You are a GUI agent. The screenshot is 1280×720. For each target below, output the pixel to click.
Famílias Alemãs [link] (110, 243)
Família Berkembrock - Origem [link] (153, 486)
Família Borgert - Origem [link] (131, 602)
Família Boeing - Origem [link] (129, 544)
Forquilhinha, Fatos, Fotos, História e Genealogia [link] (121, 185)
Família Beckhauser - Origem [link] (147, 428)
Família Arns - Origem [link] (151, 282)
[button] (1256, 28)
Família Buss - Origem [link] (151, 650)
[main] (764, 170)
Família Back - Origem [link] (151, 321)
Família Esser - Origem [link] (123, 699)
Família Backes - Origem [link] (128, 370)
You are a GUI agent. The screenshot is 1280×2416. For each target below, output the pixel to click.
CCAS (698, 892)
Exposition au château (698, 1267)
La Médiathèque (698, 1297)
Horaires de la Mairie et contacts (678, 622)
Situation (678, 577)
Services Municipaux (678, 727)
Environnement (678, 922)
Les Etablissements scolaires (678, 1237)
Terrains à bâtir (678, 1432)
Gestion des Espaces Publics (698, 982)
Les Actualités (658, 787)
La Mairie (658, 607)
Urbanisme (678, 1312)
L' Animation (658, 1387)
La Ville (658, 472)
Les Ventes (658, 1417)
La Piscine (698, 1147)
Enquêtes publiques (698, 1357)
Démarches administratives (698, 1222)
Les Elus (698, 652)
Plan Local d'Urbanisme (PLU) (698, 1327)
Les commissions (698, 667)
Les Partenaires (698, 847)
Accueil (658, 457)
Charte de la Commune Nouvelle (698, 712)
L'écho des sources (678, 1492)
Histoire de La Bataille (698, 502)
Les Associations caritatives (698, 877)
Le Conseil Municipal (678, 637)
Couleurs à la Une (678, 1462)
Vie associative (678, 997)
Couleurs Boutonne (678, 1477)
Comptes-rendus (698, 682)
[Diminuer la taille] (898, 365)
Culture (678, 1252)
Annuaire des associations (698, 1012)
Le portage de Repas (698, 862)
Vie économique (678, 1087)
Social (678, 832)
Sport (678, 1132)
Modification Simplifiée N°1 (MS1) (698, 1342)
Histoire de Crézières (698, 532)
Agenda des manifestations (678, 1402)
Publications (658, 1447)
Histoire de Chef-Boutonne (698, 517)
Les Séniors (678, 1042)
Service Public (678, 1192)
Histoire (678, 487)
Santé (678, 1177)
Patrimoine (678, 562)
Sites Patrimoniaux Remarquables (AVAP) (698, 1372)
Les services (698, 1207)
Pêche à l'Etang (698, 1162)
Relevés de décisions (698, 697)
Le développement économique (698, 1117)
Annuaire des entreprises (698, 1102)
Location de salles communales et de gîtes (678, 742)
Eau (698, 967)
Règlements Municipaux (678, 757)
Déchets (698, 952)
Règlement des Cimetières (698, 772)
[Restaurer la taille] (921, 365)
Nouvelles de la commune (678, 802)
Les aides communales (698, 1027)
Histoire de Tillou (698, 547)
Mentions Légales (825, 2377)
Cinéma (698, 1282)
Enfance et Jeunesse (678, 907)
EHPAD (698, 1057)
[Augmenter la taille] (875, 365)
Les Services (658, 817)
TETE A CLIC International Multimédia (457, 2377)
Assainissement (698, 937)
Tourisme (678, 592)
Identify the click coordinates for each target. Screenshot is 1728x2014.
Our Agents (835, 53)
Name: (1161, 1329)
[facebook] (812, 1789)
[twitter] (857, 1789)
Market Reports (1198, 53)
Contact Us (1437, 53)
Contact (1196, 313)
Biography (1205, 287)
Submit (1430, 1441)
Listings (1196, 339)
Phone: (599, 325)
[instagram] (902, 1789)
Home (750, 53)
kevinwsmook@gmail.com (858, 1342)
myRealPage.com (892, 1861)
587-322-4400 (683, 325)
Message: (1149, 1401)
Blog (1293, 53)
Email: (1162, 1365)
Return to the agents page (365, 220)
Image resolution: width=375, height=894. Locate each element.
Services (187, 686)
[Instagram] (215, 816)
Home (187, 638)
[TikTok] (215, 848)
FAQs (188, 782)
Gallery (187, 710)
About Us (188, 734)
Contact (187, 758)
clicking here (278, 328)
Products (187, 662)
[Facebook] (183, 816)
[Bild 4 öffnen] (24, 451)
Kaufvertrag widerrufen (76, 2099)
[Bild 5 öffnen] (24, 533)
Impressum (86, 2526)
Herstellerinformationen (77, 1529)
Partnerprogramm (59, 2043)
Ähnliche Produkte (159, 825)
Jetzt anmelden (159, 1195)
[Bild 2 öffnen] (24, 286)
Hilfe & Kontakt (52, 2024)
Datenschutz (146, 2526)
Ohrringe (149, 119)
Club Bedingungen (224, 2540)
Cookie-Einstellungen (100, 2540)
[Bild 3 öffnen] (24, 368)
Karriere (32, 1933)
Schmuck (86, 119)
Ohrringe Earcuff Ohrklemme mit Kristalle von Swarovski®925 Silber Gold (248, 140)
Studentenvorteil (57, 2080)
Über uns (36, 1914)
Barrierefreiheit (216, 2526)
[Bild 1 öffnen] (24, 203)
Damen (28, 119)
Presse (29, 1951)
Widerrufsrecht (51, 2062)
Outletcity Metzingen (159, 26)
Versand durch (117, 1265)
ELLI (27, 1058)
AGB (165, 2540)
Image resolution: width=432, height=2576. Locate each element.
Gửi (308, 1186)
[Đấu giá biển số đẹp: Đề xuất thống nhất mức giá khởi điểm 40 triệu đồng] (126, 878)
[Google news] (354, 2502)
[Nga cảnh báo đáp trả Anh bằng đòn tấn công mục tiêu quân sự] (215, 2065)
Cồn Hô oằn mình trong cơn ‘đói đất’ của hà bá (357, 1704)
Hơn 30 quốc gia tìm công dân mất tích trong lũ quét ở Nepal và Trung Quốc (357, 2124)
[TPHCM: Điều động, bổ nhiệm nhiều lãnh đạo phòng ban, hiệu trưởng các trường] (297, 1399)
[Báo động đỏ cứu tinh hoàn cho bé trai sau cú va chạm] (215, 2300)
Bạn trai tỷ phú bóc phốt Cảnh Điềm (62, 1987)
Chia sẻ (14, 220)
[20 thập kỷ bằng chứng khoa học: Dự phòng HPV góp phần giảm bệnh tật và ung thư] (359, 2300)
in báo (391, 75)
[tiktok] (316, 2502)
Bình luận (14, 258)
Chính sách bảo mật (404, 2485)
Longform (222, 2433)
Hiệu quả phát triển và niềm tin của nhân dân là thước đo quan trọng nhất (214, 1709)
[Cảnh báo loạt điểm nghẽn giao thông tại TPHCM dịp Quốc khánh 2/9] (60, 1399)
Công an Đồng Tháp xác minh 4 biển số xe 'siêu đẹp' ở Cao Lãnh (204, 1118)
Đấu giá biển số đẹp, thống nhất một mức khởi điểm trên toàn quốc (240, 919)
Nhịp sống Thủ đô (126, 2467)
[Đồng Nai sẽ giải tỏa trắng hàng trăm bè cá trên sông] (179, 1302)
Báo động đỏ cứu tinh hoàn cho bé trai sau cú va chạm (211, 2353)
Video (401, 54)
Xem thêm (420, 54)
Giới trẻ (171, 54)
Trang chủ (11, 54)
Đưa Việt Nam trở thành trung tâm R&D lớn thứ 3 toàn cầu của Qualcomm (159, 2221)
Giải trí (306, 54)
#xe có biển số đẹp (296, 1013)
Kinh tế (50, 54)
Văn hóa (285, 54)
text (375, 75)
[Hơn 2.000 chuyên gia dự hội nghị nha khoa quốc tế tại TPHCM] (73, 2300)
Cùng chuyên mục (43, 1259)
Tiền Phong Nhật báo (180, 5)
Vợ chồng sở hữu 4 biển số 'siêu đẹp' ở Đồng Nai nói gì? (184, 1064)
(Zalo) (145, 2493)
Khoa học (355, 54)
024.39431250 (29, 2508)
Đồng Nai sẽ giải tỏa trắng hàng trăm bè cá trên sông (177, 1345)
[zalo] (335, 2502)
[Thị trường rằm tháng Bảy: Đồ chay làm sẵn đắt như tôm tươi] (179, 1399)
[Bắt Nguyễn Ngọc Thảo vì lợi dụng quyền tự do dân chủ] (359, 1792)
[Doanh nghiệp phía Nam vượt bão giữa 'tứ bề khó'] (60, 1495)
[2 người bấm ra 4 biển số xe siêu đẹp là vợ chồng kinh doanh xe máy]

• • • • • • •

■ What the task asks
Above are the records. Copy the lines beginning at the one that has "Família Back - Origem [link] (151, 321)" and ending with the one that has "CCAS (698, 892)", unchanged.

■ Exercise answer
Família Back - Origem [link] (151, 321)
Família Esser - Origem [link] (123, 699)
Família Backes - Origem [link] (128, 370)
You are a GUI agent. The screenshot is 1280×2416. For each target below, output the pixel to click.
CCAS (698, 892)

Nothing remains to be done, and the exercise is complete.